# tekton



## abusiveDAD (Jan 7, 2009)

Bought my first tube amp & now on the hunt for speakers
Looking at klipsch & Hsu research and then i stumbled upon
Tekton. I've read reviews online, but i want another opinion.
Anyone here own or ever heard any of these?

Tekton Design LLC, LoudSpeakers


----------



## gfbl (Nov 26, 2008)

the pendragons are very well acclaimed and at $2500 a pair quite reasonable. the98 db sensitivity would suit your amp quite well also. i haven't heard them but like you all the reviews seems very positive


----------



## thehatedguy (May 4, 2007)

The efficiency is about as truthful as the Zu speaker's claims.


----------



## thehatedguy (May 4, 2007)

And 2500 dollars for a pair of Eminence Beta 10s and 3 SB Acoustic tweeters per side is pretty steep.

But the e-magazines really like them.


----------



## gfbl (Nov 26, 2008)

Damn well makes sense with the drivers used as I was curious as to the high efficiency.


----------



## 2010hummerguy (Oct 7, 2009)

thehatedguy said:


> And 2500 dollars for a pair of Eminence Beta 10s and 3 SB Acoustic tweeters per side is pretty steep.
> 
> But the e-magazines really like them.


Exactly what I was thinking. I'd spend my money somewhere else like Salk, Ascend or Philharmonic. The classifieds section on Audiocircle can be a real gold mine for the discerning audiophile on a budget. And then you get a real piece of art, not a black box that looks like a cheapo KLH.


----------



## gfbl (Nov 26, 2008)

FS" Selah Audio Chalcedony's

killer price on these


----------



## thehatedguy (May 4, 2007)

Well the WLM Diva Monitor is more expensive than the Tektons, and are all Eminence- Beta 10cx and APT50 tweeter.

Supposed to be really nice sounding.


----------



## abusiveDAD (Jan 7, 2009)

gfbl said:


> FS" Selah Audio Chalcedony's
> 
> killer price on these


Fn'g sweet, but i need it to run off a 10w tube amp


----------



## gfbl (Nov 26, 2008)

FS...Selah Audio ExcelArrays. Denver $2,400

more suitable for tube amps


----------



## Se7en (Mar 28, 2007)

If you're open to open baffle and a little DIY, Hawthorne audio is worth checking out.
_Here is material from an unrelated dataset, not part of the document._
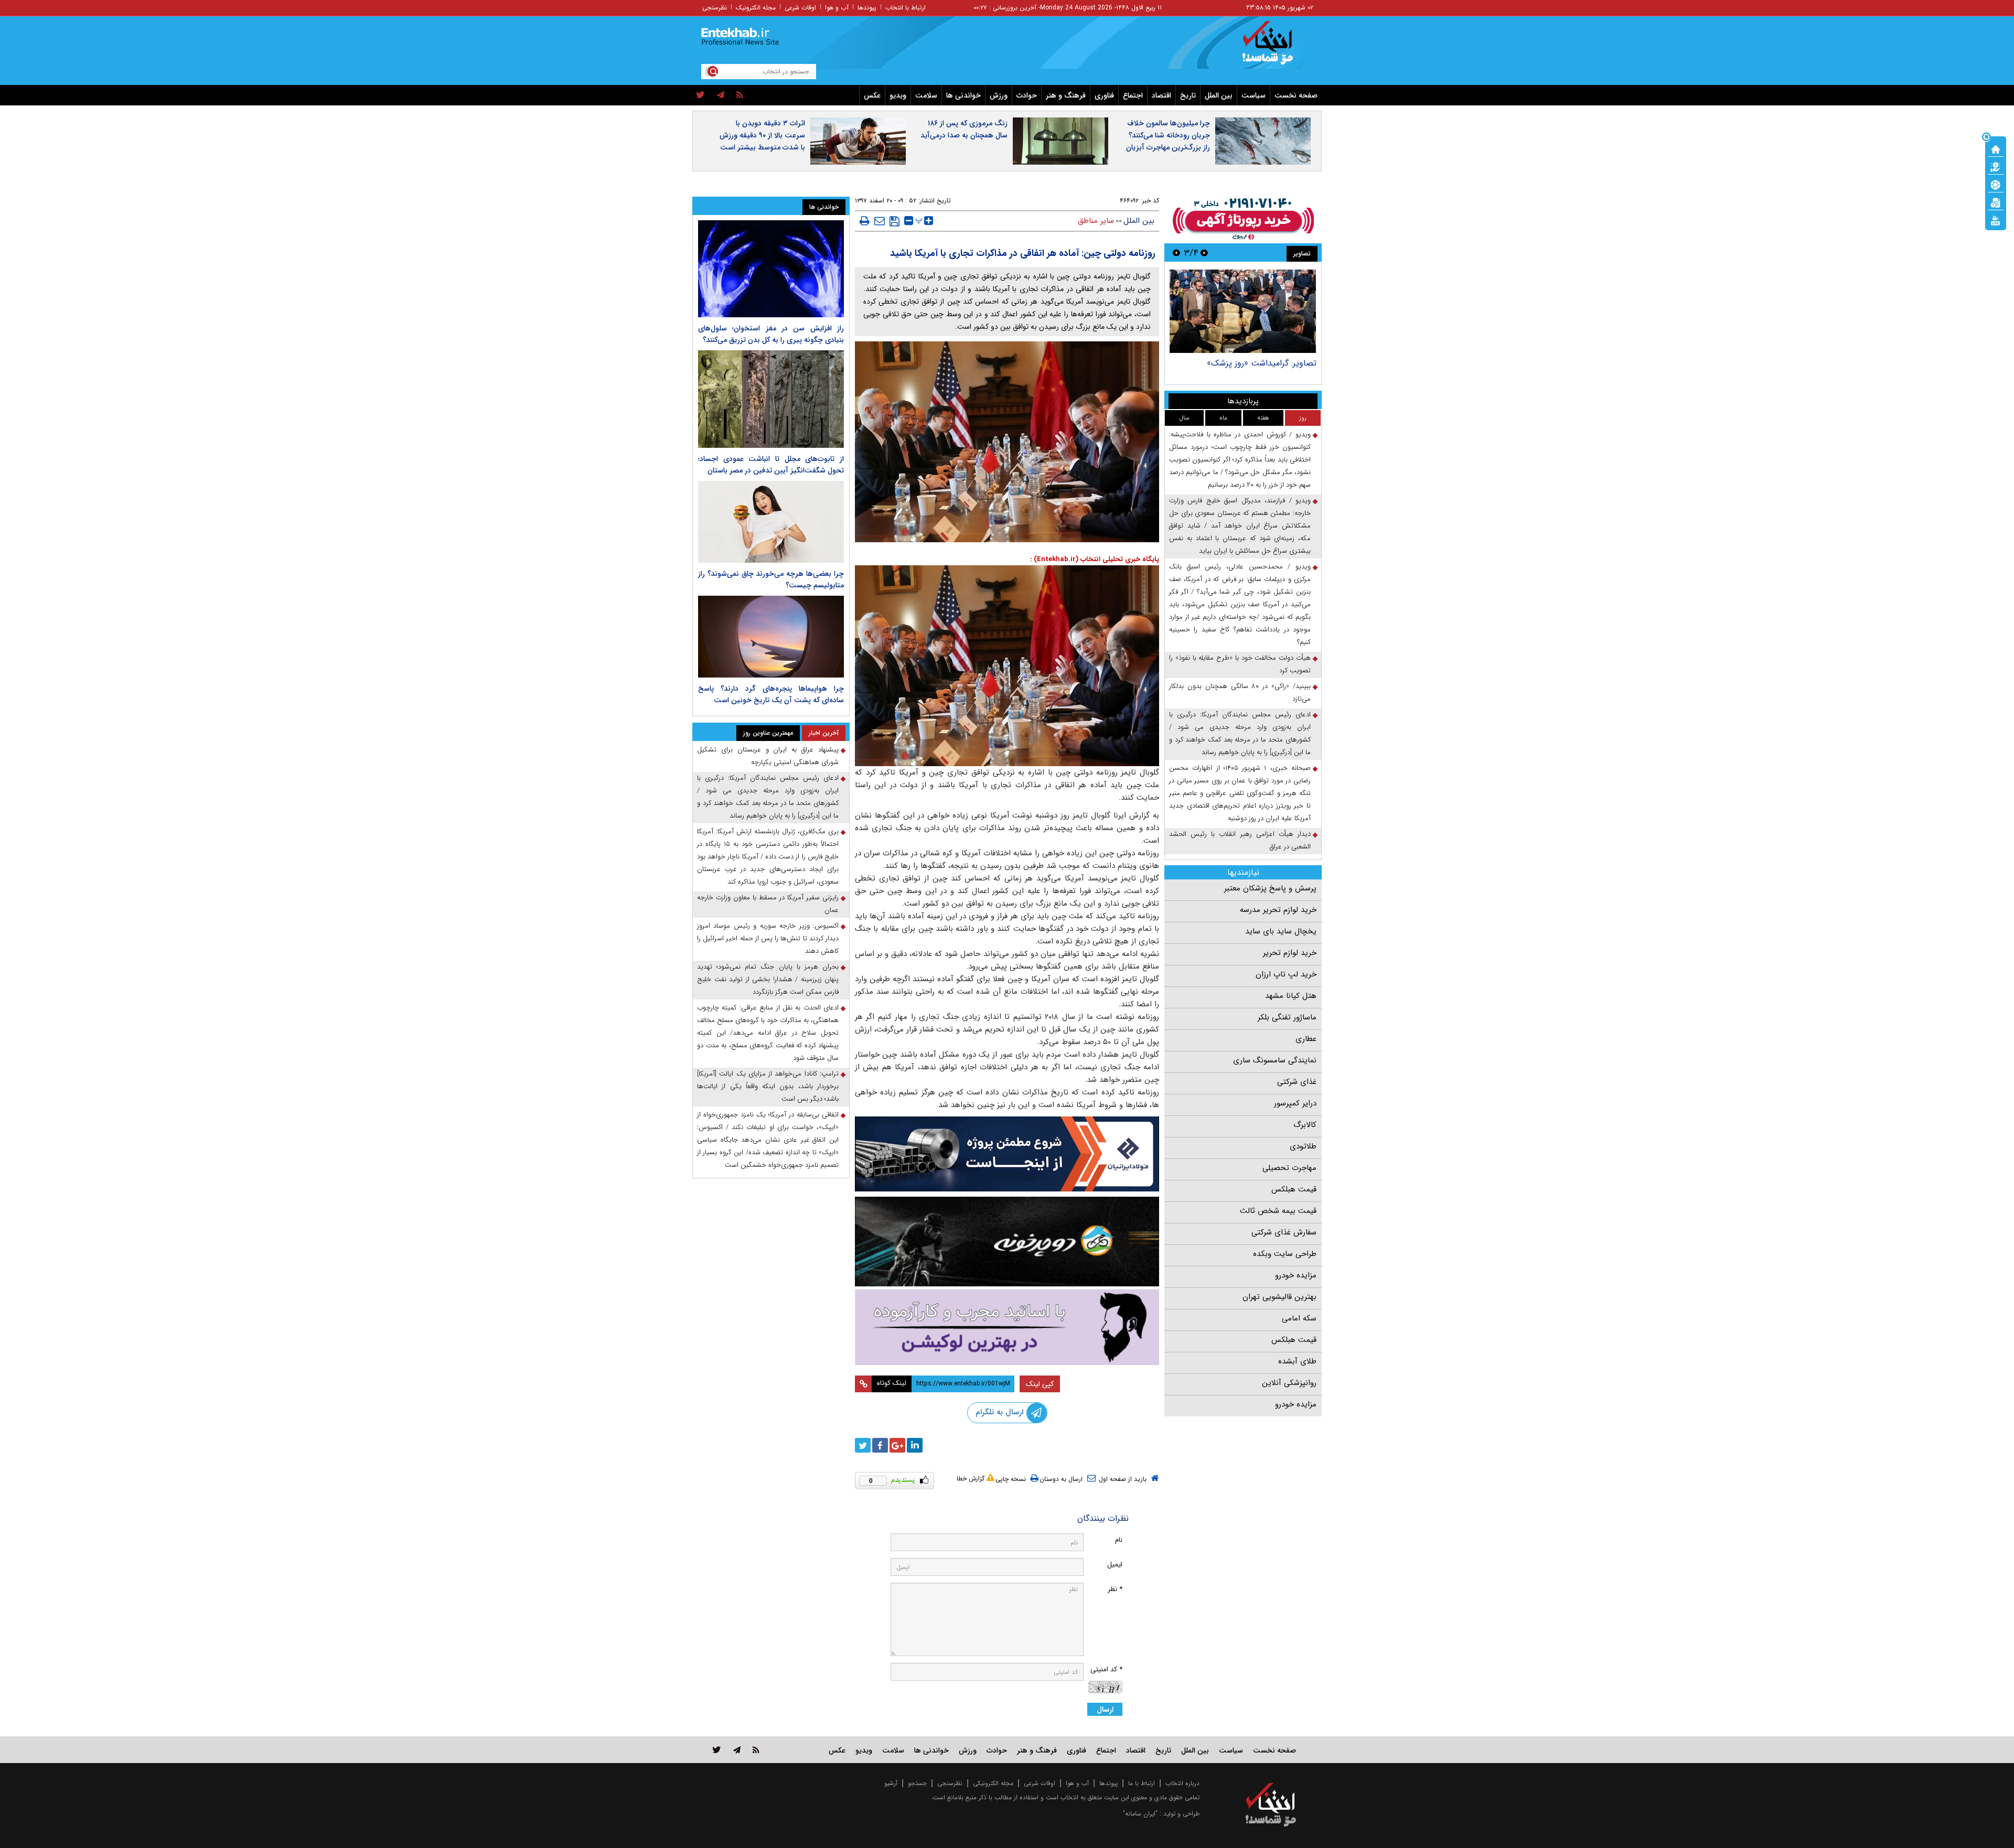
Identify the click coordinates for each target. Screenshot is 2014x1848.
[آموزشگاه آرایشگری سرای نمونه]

http://hawthorneaudio.us/products/


----------



## 2010hummerguy (Oct 7, 2009)

gfbl said:


> FS...Selah Audio ExcelArrays. Denver $2,400
> 
> more suitable for tube amps


That pair is the deal of the century. Anyone near CO and looking for the best of the best would be crazy not to buy those.


----------



## fish (Jun 30, 2007)

I've read some good things about Tekton on AVS, but the guy builds to order & is a one man show (last I heard). There's guys on there waiting 6 months for their speakers.


----------



## abusiveDAD (Jan 7, 2009)

Last email stated he would ship within a day


----------



## gfbl (Nov 26, 2008)

Architect7 said:


> That pair is the deal of the century. Anyone near CO and looking for the best of the best would be crazy not to buy those.


They really are a steal, the parts listing easily triples what hes asking. really tempting


----------



## rayray881 (Jul 15, 2013)

I have owned the Tekton M-Lores. They were probably the best full range speaker I have bought, and regret selling them. I ran them off of a 8 watt tripath amp on battery power. They are very natural sounding, don't expect a ton of detail and sizzle on the top end. Great for blues, jazz, and rock. I prefer them more than similar priced speakers I have owned such as Focal, Cambridge, Quad, B&W, and Monitor Audio.


----------



## fish (Jun 30, 2007)

abusiveDAD said:


> Last email stated he would ship within a day


Wow! He actually emailed you back. Wish I could say the same.


----------



## Victor_inox (Apr 27, 2012)

gfbl said:


> FS" Selah Audio Chalcedony's
> 
> killer price on these


i agree.


----------



## Victor_inox (Apr 27, 2012)

nice use of prosound drivers to get sensitivity up. I do however suspect sensitivity a bit optimistic.


----------



## Victor_inox (Apr 27, 2012)

Architect7 said:


> That pair is the deal of the century. Anyone near CO and looking for the best of the best would be crazy not to buy those.


I would if I could post on damn site, I registered but I can`t post nor PM OP.


----------



## gfbl (Nov 26, 2008)

Same problem,I've been a member for months and can't pm or post


----------



## 2010hummerguy (Oct 7, 2009)

Victor_inox said:


> I would if I could post on damn site, I registered but I can`t post nor PM OP.


I've been in contact with him, I'll get his email address for you


----------



## Victor_inox (Apr 27, 2012)

Architect7 said:


> I've been in contact with him, I'll get his email address for you


Thanks I appreciate it.


----------